SRE / DevOps / Kubernetes Weekly Reportまとめ#93(2021/11/7~11/12) - 運び屋 (A carrier(forwarder) changed his career to an engineer)

The English Version of this blog is here.
この記事は2021/11/7~11/12発行の下記3つのWeekly Reportを読み、備忘録兼リンク集として残しているものです。
なるべく情報を早く届けたい/共有したいので、ブログのリンクを確認次第、先行公開しています。自身のコメントは随時追加しています。
DEVOPS WEEKLY ISSUE #567 November 7th, 2021
- News
- Tools
  - A useful public GitHub template for bootstrapping an AWS EKS cluster using Terraform. Good accompanying blog post as well about the usefulness of such boilerplate templates.
SRE Weekly Issue #295 November 7th, 2021
- Articles
- Outages
KubeWeekly #283 November 12th, 2021

The English Version of this blog is here.

この記事は2021/11/7~11/12発行の下記3つのWeekly Reportを読み、備忘録兼リンク集として残しているものです。

なるべく情報を早く届けたい/共有したいので、ブログのリンクを確認次第、先行公開しています。自身のコメントは随時追加しています。

誰かの情報源や検索工数削減などになれば幸いです。

DEVOPS WEEKLY ISSUE #567 November 7th, 2021

SRE Weekly Issue #295 November 7th, 2021

KubeWeekly #283 November 12th, 2021

この記事を読んで疑問点や不明点があれば、URLから本文をご確認の上、ご指摘頂ければ幸いです。
理解が浅いジャンルも、とにかくコメントする様にしていますので、私の勘違いや説明不足による誤解も多々あろうかと思います。
情報量が多いので文字とリンクだけに絞っております。
各レポートで取り上げられている記事には2020年以前のものもあり、必ずしも最新のものという訳ではない様です。

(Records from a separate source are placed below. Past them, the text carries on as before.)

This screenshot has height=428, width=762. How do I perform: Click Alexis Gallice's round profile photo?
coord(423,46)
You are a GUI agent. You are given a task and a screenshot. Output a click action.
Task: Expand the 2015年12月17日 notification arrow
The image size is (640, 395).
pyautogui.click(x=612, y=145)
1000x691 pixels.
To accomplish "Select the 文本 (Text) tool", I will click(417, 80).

DEVOPS WEEKLY ISSUE #567 November 7th, 2021

News

An excellent post on the subtleties of building trust in systems, including the technical systems and the people that make complex software work.

タイトルは「In our systems we trust」。
障害が日常にある環境で、システムと製品に対するユーザーと利害関係者の信頼をどのように維持できるか、お互いの仕事の質に自信を持って、チームメンバーとしての私たちの内部の信頼についてはどうですか、をストーリーを通して以下のポイントで解説している。
- Health of code
- Health of relation
- Let’s talk about trust.
- A word of advice
- Final thoughts

Another great post, this one on a long term effort to reduce the cost and improve the developer experience of a large, and growing, CI infrastructure.

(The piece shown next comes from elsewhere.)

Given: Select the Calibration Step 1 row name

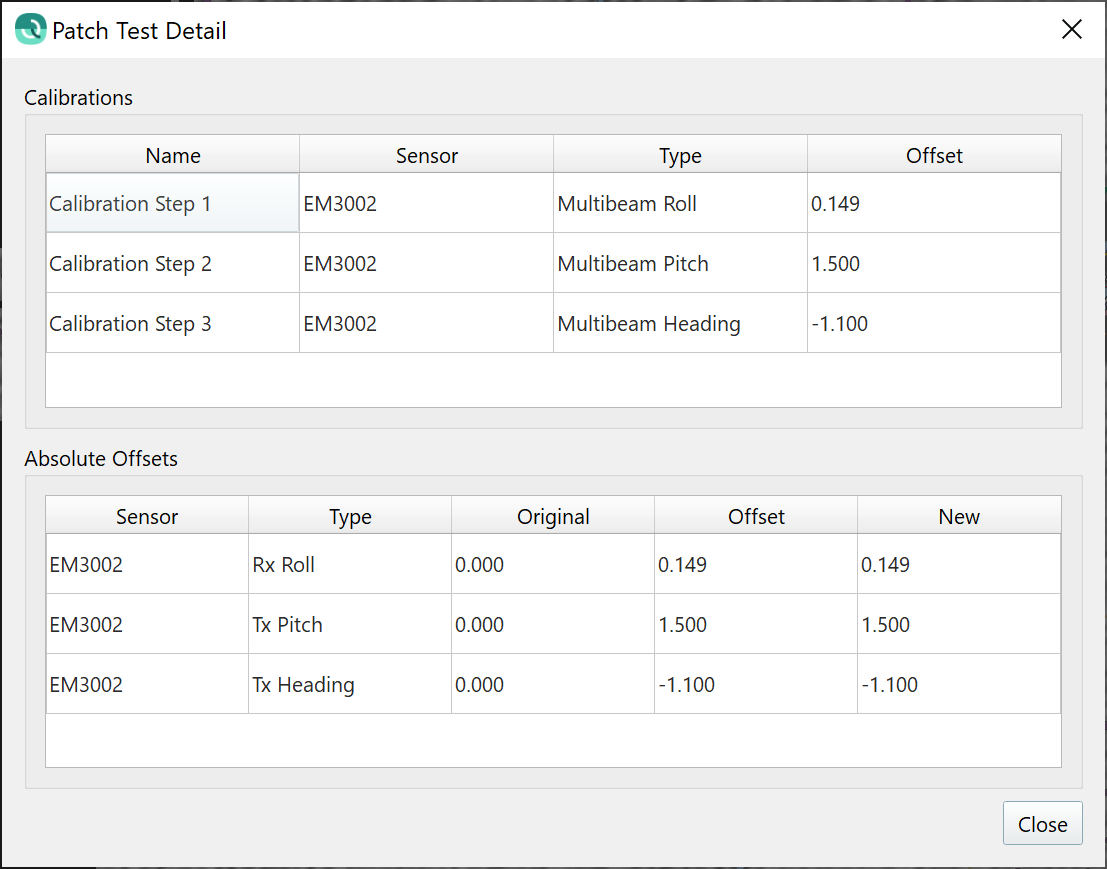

タイトルは「Infrastructure Observability for Changing the Spend Curve」。
SlackのCIインフラを繰り返し理解し変更を重ねることで、過去2年間で支出面で桁違いの変化を遂げた事例を詳しく解説している。
HacklangとTakeawaysに記載の以下3つのアイデアが興味深かった。
- Adaptive capacity to decrease the cost of each test by changing the infrastructure runtime.
- Circuit breakers to decrease the number of tests by changing the infrastructure workflow.
- Pipeline changes to decrease the number of tests by changing our user workflows.

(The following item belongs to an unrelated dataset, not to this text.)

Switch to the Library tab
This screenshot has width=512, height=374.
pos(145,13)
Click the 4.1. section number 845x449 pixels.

A new programming language based on Lua! Luau is described as a fast, small, safe, gradually typed embeddable scripting language. Lots of use cases for this, I hope it attracts an active community.

Luaから派生した、高速で、小さく、安全で、徐々に型付けされる埋め込み可能なスクリプト言語「Luau」の紹介記事。Roblox社のゲーム開発者がゲームコードを作成するために使用し、同社のエンジニアがユーザー向けアプリケーションコードの大部分とエディター（Roblox Studio）の一部をプラグインとして実装するために使用しているものをオープンソース化した。
GitHubページはこちら。

CI systems are so key to modern software development that some companies develop their own custom solutions. Not something most folks should do, but an interesting post from one team that took the custom approach.

タイトルは「Developing Databricks’ Runbot CI Solution」。
Databricks社のニーズに合わせて特別に開発された特注のCI「Runbot」の開発の背後にある動機、それに取り入れられた主要な設計上の決定、およびDatabricksエンジニアリング組織内のすべての開発者のエクスペリエンスを大幅に改善するためにRunbotをどのように使用したかを解説している。

A handy list of observability themed talks from the recent KubeCon event. Compiled by https://monitoring.love.

KubeCon + CloudNative Con NA 2021のObservabilityに関するセッションを集めたプレイリスト「KubeCon 2021 o11y Talks」。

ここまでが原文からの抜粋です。